Re: Display column data type without code

2018-04-28 Thread Paul Rogers
Hi Rob,

Thanks for the suggestion. While this works for Hive (as you showed), it does 
not work for CSV files:

DESCRIBE `csvh/cust.csvh`;
+--++--+
| COLUMN_NAME  | DATA_TYPE  | IS_NULLABLE  |
+--++--+
+--++--+

The typeof() function is handy, but does not report the "is nullable" (or 
repeated) "mode" of a column, and it loses the data type if a value is null. 
The following CSV file (with headers) uses non-nullable VARCHAR columns:

SELECT typeof(custId) FROM `csvh/cust.csvh`;
+--+
|  EXPR$0  |
+--+
| VARCHAR  |
+--+

Now, do something similar with JSON which uses a (nullable) VARCHAR:

SELECT typeof(a) FROM `json/str-null.json`;
+--+
|  EXPR$0  |
+--+
| VARCHAR  |
| NULL     |
+--+

Finally, use a CSV file without headers, so that all columns are returned in 
the columns[] array:

SELECT typeof(columns) FROM `csv/cust.csv`;
+--+
|  EXPR$0  |
+--+
| VARCHAR  |
+--+

We know that the three "VARCHAR" are different because we know how Drill works 
internally. But, the output of sqlline does not express that knowledge.

Sqlline presents all data as strings, which often hides the data type and other 
details, making lit look like things work better than they actually do. You can 
see this by running a query against two JSON where a VarChar column is missing 
from one of the files. Drill guesses "nullable Int",  Sqlline shows the value 
as null, and typeof() shows the type as NULL, hiding the fact that there is 
actually a schema conflict (schema change) lurking in the data that manifests 
only if, say, you sort the data.

Bottom line: it seems that, at present, there isn't a good way at present 
(short of writing some Java code that uses the native Drill API) to get the 
actually, detailed type of a column with both data type and cardinality 
("mode").


So, would be great when explaining Drill concepts, if there was a clean 
non-code way to show people the actual structure of the data. (Yep, I know 
Drill is open source and welcomes contributions, so I'll try to offer a 
solution when I get time...)

Thanks,
- Paul

 

On Thursday, April 26, 2018, 10:08:04 AM PDT, Rob Wu  
wrote:  
 
 Hi Paul,

You could also use DESCRIBE (https://drill.apache.org/docs/describe/).

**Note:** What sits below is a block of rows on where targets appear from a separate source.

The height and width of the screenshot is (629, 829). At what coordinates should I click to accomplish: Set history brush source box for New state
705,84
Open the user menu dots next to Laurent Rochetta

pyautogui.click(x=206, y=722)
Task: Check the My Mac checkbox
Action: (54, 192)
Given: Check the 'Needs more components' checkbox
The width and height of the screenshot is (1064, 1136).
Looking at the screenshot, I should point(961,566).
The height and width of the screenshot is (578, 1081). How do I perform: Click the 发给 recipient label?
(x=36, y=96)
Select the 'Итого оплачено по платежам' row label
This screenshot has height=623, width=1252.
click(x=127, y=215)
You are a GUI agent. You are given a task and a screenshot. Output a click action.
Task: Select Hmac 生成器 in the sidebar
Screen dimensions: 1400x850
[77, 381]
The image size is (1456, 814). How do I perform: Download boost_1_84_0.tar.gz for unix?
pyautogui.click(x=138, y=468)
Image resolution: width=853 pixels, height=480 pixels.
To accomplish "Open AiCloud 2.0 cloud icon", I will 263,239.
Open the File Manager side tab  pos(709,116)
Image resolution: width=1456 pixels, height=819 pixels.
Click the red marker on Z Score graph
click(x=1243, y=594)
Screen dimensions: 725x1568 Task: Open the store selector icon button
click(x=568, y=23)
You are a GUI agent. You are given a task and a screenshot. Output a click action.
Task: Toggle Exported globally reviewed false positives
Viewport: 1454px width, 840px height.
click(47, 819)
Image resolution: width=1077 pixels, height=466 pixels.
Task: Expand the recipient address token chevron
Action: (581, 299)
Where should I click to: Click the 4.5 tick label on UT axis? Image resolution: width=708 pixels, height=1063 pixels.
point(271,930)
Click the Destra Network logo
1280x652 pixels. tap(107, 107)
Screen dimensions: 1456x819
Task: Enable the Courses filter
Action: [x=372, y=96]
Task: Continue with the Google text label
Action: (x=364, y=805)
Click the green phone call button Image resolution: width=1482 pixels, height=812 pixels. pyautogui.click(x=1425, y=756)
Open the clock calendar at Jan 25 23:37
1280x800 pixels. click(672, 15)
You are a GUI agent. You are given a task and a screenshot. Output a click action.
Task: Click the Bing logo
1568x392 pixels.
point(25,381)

0: jdbc:drill:drillbit=localhost:31010> describe
`hive.default`.`integer_table`
. . . . . . . . . . . . . . . . . . . > ;
+--++--+
| COLUMN_NAME  |    DATA_TYPE      | IS_NULLABLE  |
+--++--+
| keycolumn    | CHARACTER VARYING  | YES          |
| column1      | INTEGER            | YES          |
+--++

Best regards,

Rob

On Wed, Apr 25, 2018 at 10:12 PM, Abhishek Girish 
wrote:

> Hey Paul,
>
> You could use the typeof() function for this purpose. It takes a single
> parameter - the column name.
>
> For example:
> > select typeof(c_current_cdemo_sk) from customer limit 1;
> +-+
> | EXPR$0  |
> +-+
> | BIGINT  |
> +-+
> 1 row selected (0.472 seconds)
>
>
> On Wed, Apr 25, 2018 at 9:23 PM Paul Rogers 
> wrote:
>
> > Hi All,
> > Anyone know if there is a non-code way to display the data types of
> > columns returned from a Drill query? Sqlline appears to only show the
> > column names and values. The same is true of the Drill web console.
> > The EXPLAIN PLAN FOR ... command shows the query plan, but not type
> (which
> > are only known at run time.) Is there a statement, system table or some
> > other trick to display column types in, say, Sqlline?
> > In the past, I've gotten the types by using unit test style code. But,
> > that is not to handy for use as an example for non-developers...
> > Thanks,
> > - Paul
> >
> >
>
  

Re: Display column data type without code

2018-04-26 Thread Paul Rogers
Thanks!

A it turns out, typeof() is not documented on the Apache Drill website which is 
why I was confused. Maybe we should document it.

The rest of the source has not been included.